Tech giants continue UK expansion

A number of major digital players, including giants in the e-commerce sector, have recently announced their decisions to expand their operations in the UK, bringing the promise of jobs growth in the tech sector.

In February, Amazon announced that it will be creating some 5,000 new jobs across the UK, including at its new UK headquarters in London, while online travel company Expedia announced it will be doubling capacity at its UK headquarters, which currently employs 1,400 staff. This came after major technology players, including Facebook and Google, announced plans to increase their UK workforce in the latter part of last year, with Google announcing 3,000 new jobs.

Such headline figures appear to demonstrate the robustness of the UK digital sector. However, in light of the skills needed to succeed in the digital sector, there remain question marks over whether the UK can support this growth.

Digital skills crisis?

In particular, there are doubts regarding the capacity of the UK labor market to provide the necessary digitally-skilled jobs needed for this growth. The UK digital sector is highly dependent on skilled EU migrants, and could, therefore, suffer from a considerable shortage of such skills if, as is widely expected, the UK government seeks to impose controls on the free movement of labor in the wake of Brexit.

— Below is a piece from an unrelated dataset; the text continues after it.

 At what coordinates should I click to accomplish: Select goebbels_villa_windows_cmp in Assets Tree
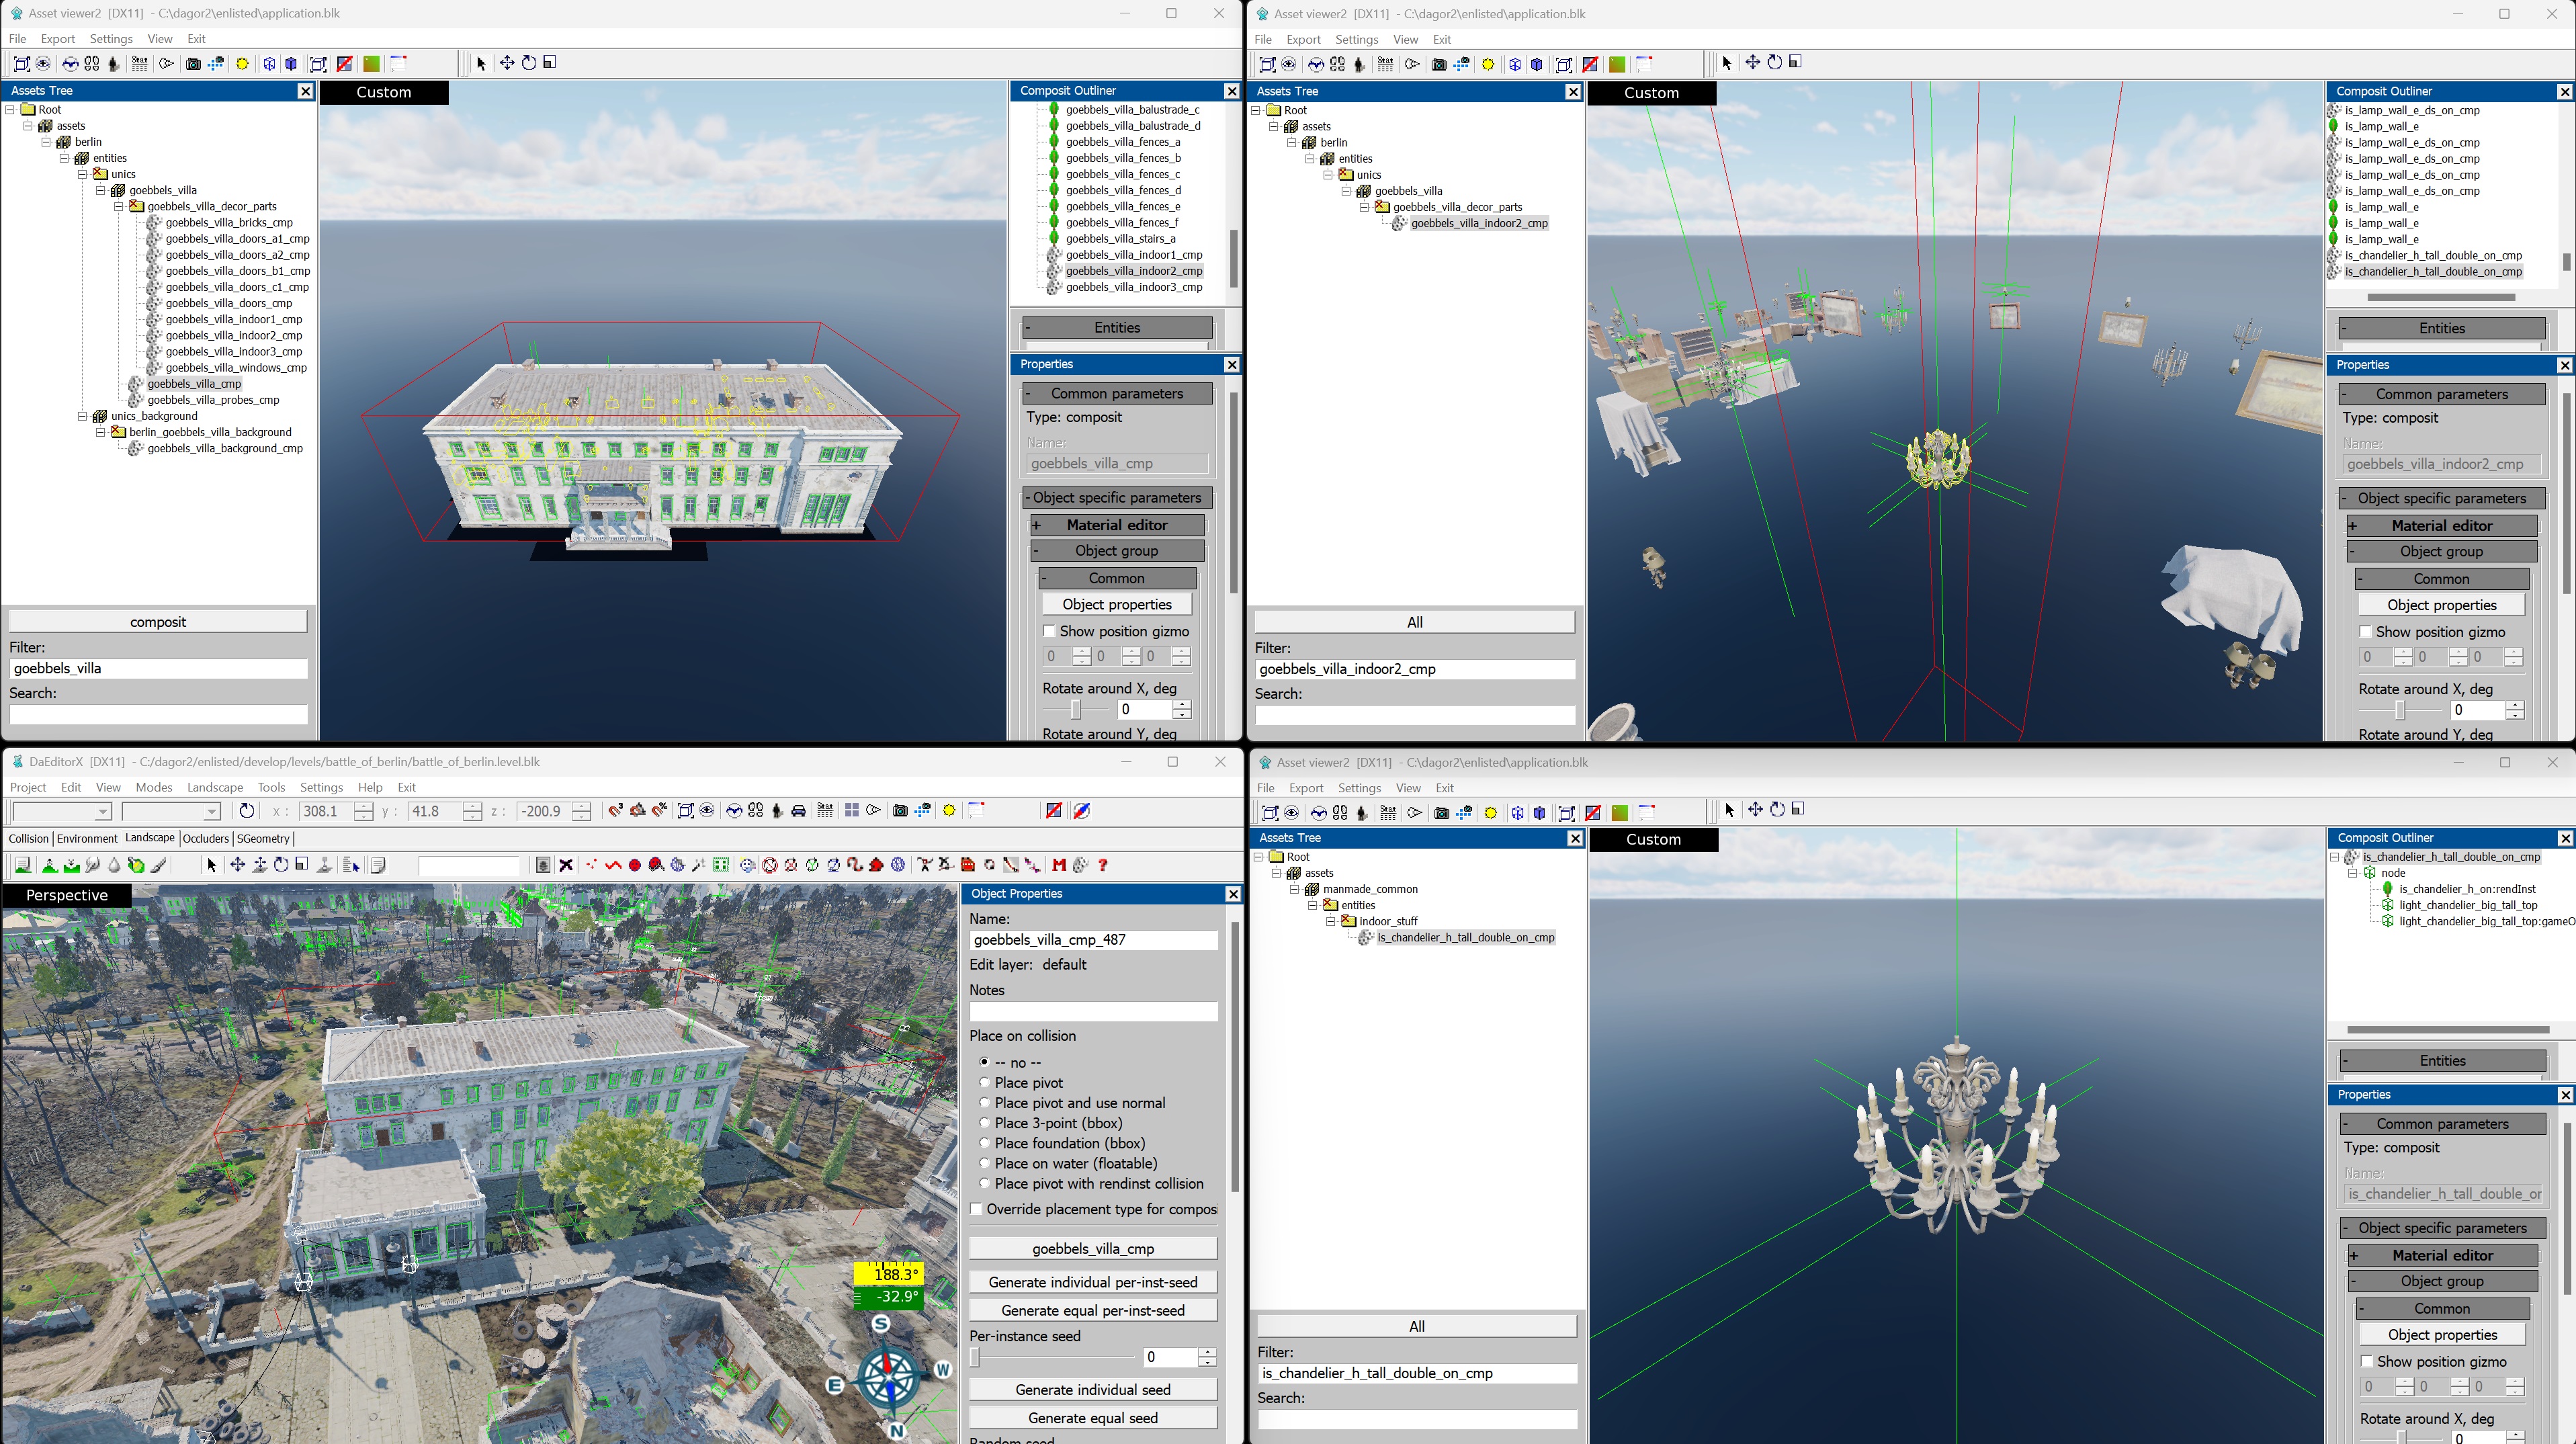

On 19 February, the policy group the Coalition for the Digital Economy (COADEC) published a study, which found that the UK Tech industry as a whole faces a shortfall of some 800,000 jobs as a result of Brexit. In particular, the Report found that skilled migrant workers were of particular importance to the UK’s start-up sector. The Report, therefore, calls on the government to adopt a post-Brexit framework that allows for skilled workers to enter the UK, and to stay once they have arrived in the UK.

The headline figures reported by COADEC emphasize the UK’s digital sector’s high stakes in the aftermath of Brexit.

May’s strategy for post-Brexit digital skills

The UK government has acknowledged that that issue of a shortage of digital skills post-Brexit is a pressing one. In late January, UK Prime Minister Theresa May announced a strategy for the UK’s post-Brexit industrial plan, and the proliferation of digital skills was a major aspect of the plan.

The plan outlined several initiatives in this area, including the construction of Institutes of Technology in every UK region, and 15 core technical “routes” for students to be trained in the skills most needed by employers in their regions.

However, the plan was criticized for the relative lack of funding that was made available to realize the aims of the plan, with, for example, only £170 million being made available for the establishment of the Institutes of Technology.

The future of the UK as the major tech and e-commerce center in Europe hangs in the balance. Its future success heavily depends on the ability of the UK government to develop a post-Brexit framework that provides the industry with the necessary digital skills it needs to thrive.